Task details: Copy out the records from the start through the line that contains "(x=84, y=144)", including that line, without changing any characters.

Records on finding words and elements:
Start

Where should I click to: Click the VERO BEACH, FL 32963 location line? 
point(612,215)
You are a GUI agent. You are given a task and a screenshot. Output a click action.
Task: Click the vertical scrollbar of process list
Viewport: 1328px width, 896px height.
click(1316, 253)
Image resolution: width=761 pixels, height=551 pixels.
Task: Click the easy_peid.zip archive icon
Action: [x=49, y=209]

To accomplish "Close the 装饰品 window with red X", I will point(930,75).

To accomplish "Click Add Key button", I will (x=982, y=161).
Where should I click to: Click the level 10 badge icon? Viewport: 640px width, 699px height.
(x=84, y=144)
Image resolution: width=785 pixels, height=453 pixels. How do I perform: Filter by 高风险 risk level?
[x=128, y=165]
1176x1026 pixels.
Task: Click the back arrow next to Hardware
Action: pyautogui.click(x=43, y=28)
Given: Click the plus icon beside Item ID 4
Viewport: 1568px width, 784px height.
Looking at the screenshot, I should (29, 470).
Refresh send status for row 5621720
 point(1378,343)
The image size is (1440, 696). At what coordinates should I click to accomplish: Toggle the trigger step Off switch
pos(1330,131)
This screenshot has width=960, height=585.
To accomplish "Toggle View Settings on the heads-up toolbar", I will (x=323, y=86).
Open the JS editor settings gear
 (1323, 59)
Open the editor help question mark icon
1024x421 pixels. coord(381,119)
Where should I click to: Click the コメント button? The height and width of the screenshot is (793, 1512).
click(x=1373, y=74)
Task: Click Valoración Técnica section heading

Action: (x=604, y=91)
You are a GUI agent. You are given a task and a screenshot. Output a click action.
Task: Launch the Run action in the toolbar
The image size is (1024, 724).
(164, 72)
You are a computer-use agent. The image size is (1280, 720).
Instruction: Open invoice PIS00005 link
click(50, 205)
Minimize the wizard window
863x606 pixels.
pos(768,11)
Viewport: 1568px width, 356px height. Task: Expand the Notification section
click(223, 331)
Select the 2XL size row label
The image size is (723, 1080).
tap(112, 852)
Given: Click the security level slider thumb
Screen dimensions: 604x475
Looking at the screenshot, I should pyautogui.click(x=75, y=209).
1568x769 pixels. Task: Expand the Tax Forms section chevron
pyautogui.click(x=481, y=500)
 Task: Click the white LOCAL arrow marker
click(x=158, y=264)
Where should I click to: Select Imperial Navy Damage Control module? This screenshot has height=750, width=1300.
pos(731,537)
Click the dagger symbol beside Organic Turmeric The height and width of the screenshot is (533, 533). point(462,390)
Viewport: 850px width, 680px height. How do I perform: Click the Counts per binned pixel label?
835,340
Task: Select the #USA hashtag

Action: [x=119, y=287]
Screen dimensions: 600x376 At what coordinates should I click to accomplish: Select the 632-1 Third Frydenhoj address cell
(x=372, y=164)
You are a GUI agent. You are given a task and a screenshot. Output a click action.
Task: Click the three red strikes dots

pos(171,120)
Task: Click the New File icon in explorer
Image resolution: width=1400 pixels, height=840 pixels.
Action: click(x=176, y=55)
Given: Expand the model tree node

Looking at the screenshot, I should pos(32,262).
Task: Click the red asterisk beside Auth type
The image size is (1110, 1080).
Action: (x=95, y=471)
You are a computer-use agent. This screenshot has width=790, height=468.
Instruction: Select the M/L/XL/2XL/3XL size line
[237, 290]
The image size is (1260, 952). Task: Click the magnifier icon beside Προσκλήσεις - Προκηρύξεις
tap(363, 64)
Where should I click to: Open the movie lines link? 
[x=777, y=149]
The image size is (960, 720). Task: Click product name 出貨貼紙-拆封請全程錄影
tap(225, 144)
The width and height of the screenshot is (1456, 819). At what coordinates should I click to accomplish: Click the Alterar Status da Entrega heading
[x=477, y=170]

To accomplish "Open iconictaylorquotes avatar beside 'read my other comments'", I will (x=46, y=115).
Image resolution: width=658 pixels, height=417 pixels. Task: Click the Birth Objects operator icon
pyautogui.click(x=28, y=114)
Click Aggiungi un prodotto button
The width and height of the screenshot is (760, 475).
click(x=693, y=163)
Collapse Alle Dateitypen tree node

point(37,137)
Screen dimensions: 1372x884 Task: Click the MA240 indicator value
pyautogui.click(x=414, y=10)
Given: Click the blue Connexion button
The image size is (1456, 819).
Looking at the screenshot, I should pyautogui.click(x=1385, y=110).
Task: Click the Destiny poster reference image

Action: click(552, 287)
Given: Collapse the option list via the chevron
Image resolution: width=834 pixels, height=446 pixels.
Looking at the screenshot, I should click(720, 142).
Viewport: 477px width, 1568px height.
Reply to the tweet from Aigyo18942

End

Solution below:
Where should I click to: Click the VERO BEACH, FL 32963 location line? 
point(612,215)
You are a GUI agent. You are given a task and a screenshot. Output a click action.
Task: Click the vertical scrollbar of process list
Viewport: 1328px width, 896px height.
click(1316, 253)
Image resolution: width=761 pixels, height=551 pixels.
Task: Click the easy_peid.zip archive icon
Action: [x=49, y=209]

To accomplish "Close the 装饰品 window with red X", I will point(930,75).

To accomplish "Click Add Key button", I will (x=982, y=161).
Where should I click to: Click the level 10 badge icon? Viewport: 640px width, 699px height.
(x=84, y=144)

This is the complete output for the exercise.